How can we organise ourselves differently in today’s capital-driven society? Are there ways of structuring our organisations that engage in new ways of world-making? How do we make a living? And who are our support networks?
For our second conversation we have invited Annelys de Vet — designer, educator and researcher to reflect and share insights on her experience initiating the temporary MA on Disarming Design at the Sandberg institute; which was committed to design practices in situations of oppression, acting on the overlap of design, crafts, politics, pedagogy, community, and poetry and we are eager to know how it felt to work in an already established institution. **Annelys will be joining us over the world wide web.
Annelys has also co-founded the thought provoking design platform Disarming Design from Palestine and has initiated the publishing initiative Subjective Editions that map countries from inside out, by the inhabitants themselves; including Subjective Atlas of Colombia (2015), Subjective Atlas of Brussels (2018), and Subjective Atlas of Pakistan (2018). Her body of work explores the role of design in relation to the public and political discourse, in order to develop methods, structures, and tools that feed agency through design for a pluralist society.
Weaving Practices – learning together how to organise differently, is a conversation series initiated by school of other nows (soon) that wishes to hold transdisciplinary and intergenerational forums so that in the process of school-dreaming-up, we can (all) learn with (!) those who have chosen to stand at the margins of conventionality and have designed alternative ways of being/making/teaching/living.
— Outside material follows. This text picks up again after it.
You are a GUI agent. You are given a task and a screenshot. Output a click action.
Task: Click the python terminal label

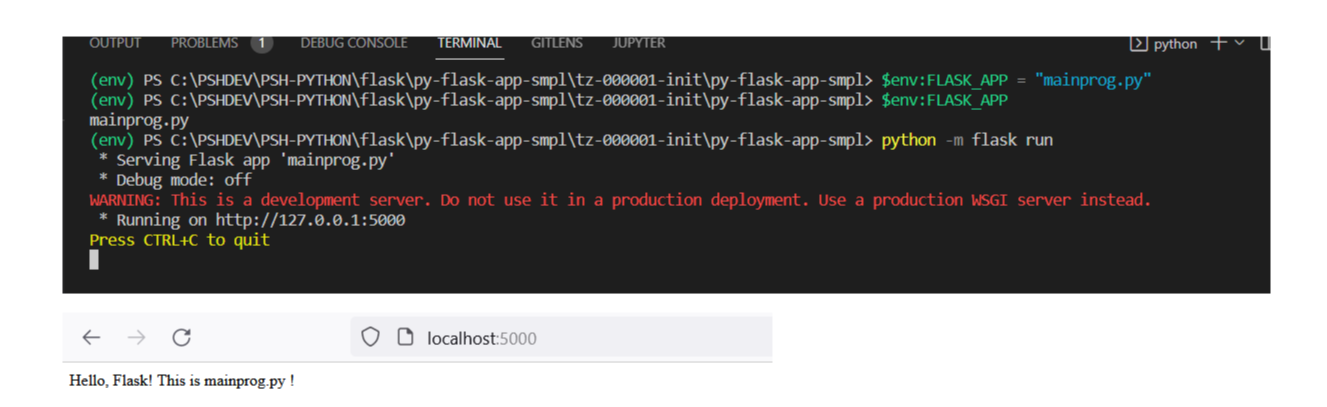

About school of other nows (soon) (still taking shape) — experimenting as a school-to-be (soon) dreams of holding space to critically move beyond polarisation and headline culture by building an infrastructure of solidarity across varying points of views, ages and life experiences. Our dream is to collectively challenge what is comfortable to become vulnerable — as we nourish and encourage acts of curiosity, imagination, experimentation, cooperation, decolonization and rest.